### Problem to work on
Look through the listing below and give the number of lines that hold "size". Say nothing more.

### Records for processing
━━━

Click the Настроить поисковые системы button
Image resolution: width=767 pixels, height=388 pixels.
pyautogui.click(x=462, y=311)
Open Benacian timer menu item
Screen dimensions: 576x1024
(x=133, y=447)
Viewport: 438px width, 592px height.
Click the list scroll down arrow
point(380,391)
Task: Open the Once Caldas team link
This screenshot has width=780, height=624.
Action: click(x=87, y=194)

━━━

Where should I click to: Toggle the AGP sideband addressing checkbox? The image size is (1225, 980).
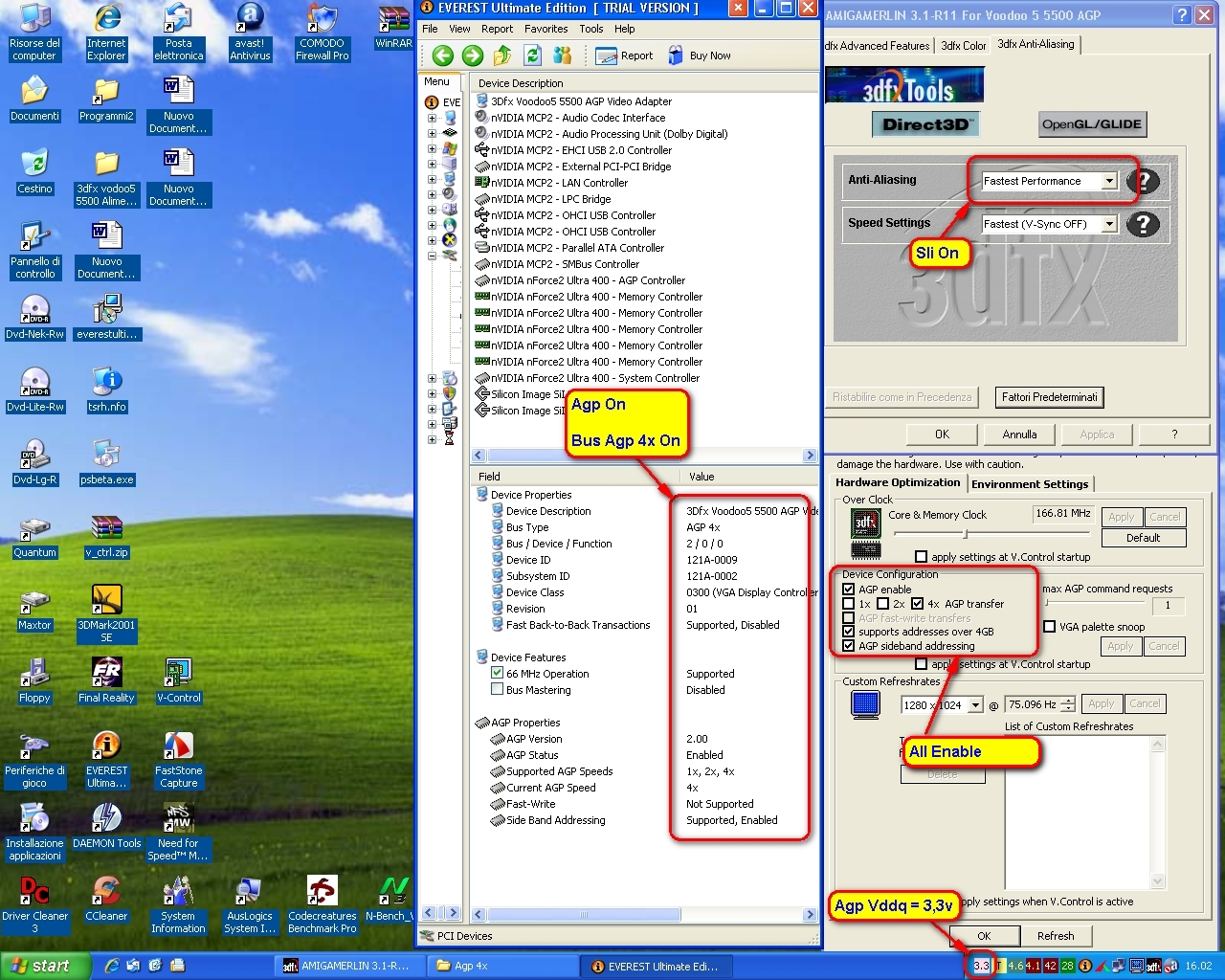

━━━

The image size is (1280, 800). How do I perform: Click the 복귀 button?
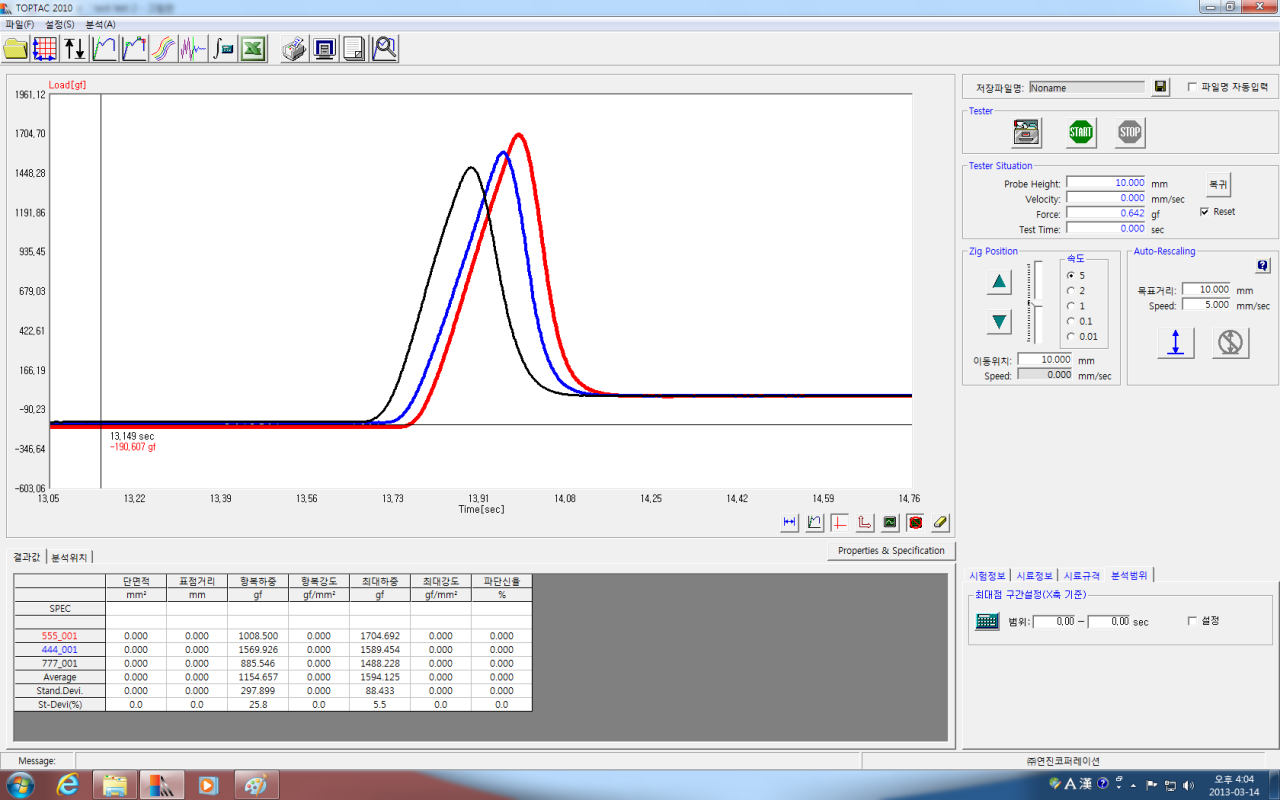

━━━

### Result
2